# ***Processamento de Streams trabalho 1***

---



---

## Autores

> Ruben Belo 55967


> Andre Matos 55358





---



---



# Setup

In [None]:
#@title Install PySpark
!pip install pyspark findspark --quiet
import findspark
findspark.init()
findspark.find()

'/usr/local/lib/python3.10/dist-packages/pyspark'

In [None]:
#@title Install & Launch Kafka
%%bash
KAFKA_VERSION=3.4.0
KAFKA=kafka_2.12-$KAFKA_VERSION
wget -q -O /tmp/$KAFKA.tgz https://dlcdn.apache.org/kafka/$KAFKA_VERSION/$KAFKA.tgz
tar xfz /tmp/$KAFKA.tgz
wget -q -O $KAFKA/config/server1.properties - https://github.com/smduarte/ps2023/raw/main/colab/server1.properties

UUID=`$KAFKA/bin/kafka-storage.sh random-uuid`
$KAFKA/bin/kafka-storage.sh format -t $UUID -c $KAFKA/config/server1.properties
$KAFKA/bin/kafka-server-start.sh -daemon $KAFKA/config/server1.properties

Log directory /tmp/kraft-combined-logs is already formatted. Use --ignore-formatted to ignore this directory and format the others.


In [None]:
#@title Start Kafka Publisher
%%bash
pip install kafka-python dataclasses --quiet
wget -q -O - https://github.com/smduarte/ps2023/raw/main/colab/kafka-tp1-logsender.tgz | tar xfz - 2> /dev/null
wget -q -O sensors-sorted.csv https://github.com/smduarte/ps2023/raw/main/tp1/sensors-sorted.csv

nohup python kafka-tp1-logsender/publisher.py --filename sensors-sorted.csv --topic air_quality  --speedup 60 2> kafka-publisher-error.log > kafka-publisher-out.log &

In [None]:
#@title Start Socket-based Publisher
%%bash
pip install kafka-python dataclasses --quiet

wget -q -O - https://github.com/smduarte/ps2023/raw/main/colab/socket-tp1-logsender.tgz | tar xfz - 2> /dev/null
wget -q -O sensors-sorted.csv https://github.com/smduarte/ps2023/raw/main/tp1/sensors-sorted.csv

nohup python socket-tp1-logsender/publisher.py --filename sensors-sorted.csv --speedup 60 2> socket-publisher-error.log > socket-publisher-out.log &

# 1- Compute the cummulative average for P1, updated on a hourly basis.

## Table output

In [None]:
from pyspark.sql import SparkSession
from pyspark.sql.functions import *
from pyspark.sql.types import *

def dumpBatchDF(df, epoch_id):
    df = df.orderBy('sensor_id', ascending=True)
    df.show(20, False)

spark = SparkSession \
    .builder \
    .appName('Kafka Spark Structured Streaming Example') \
    .config('spark.jars.packages', 'org.apache.spark:spark-sql-kafka-0-10_2.12:3.3.2') \
    .getOrCreate()

lines = spark \
  .readStream \
  .format('kafka') \
  .option('kafka.bootstrap.servers', 'localhost:9092') \
  .option('subscribe', 'air_quality') \
  .option('startingOffsets', 'earliest') \
  .load() \
  .selectExpr('CAST(value AS STRING)')


schema = StructType([StructField('timestamp', TimestampType(), True),
                     StructField('sensor_id', StringType(), True),
                     StructField('sensor_type', StringType(), True),
                     StructField('location', StringType(), True),
                     StructField('latitude', FloatType(), True),
                     StructField('longitude', FloatType(), True),
                     StructField('p1', FloatType(), True)])

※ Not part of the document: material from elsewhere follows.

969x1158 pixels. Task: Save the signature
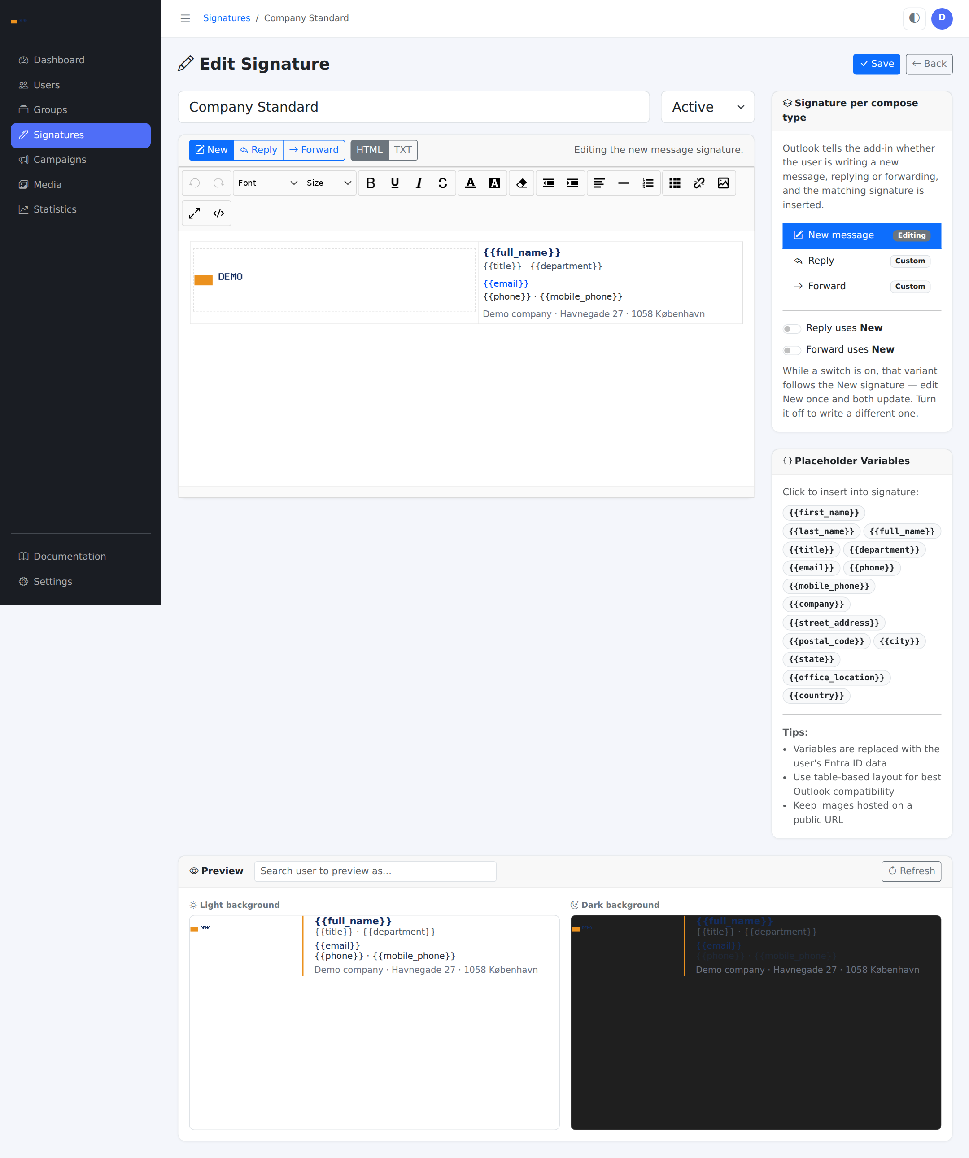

results = lines.select( from_json(col('value'), schema).alias('data')).select('data.*')

results = results \
          .groupBy(  results.sensor_id) \
          .agg(avg('p1').alias('avg p1'))

query = results \
    .writeStream \
    .outputMode('update') \
    .foreachBatch(dumpBatchDF) \
    .start()

query.awaitTermination(600)
query.stop()
spark.stop()

## Graphical output

In [None]:
from pyspark.sql import SparkSession
from pyspark.sql.functions import *
from pyspark.sql.types import *
import matplotlib.pyplot as plt

def dumpBatchDF(df, epoch_id):
    df = df.orderBy('sensor_id', ascending=True)
    df.show(10, False)
    df = df.select("*").toPandas()
    df.plot(x ='sensor_id', y='avg p1', kind = 'bar')
    plt.show()



spark = SparkSession \
    .builder \
    .appName('Kafka Spark Structured Streaming Example') \
    .config('spark.jars.packages', 'org.apache.spark:spark-sql-kafka-0-10_2.12:3.3.2') \
    .getOrCreate()

lines = spark \
  .readStream \
  .format('kafka') \
  .option('kafka.bootstrap.servers', 'localhost:9092') \
  .option('subscribe', 'air_quality') \
  .option('startingOffsets', 'earliest') \
  .load() \
  .selectExpr('CAST(value AS STRING)')


schema = StructType([StructField('timestamp', TimestampType(), True),
                     StructField('sensor_id', StringType(), True),
                     StructField('sensor_type', StringType(), True),
                     StructField('location', StringType(), True),
                     StructField('latitude', FloatType(), True),
                     StructField('longitude', FloatType(), True),
                     StructField('p1', FloatType(), True)])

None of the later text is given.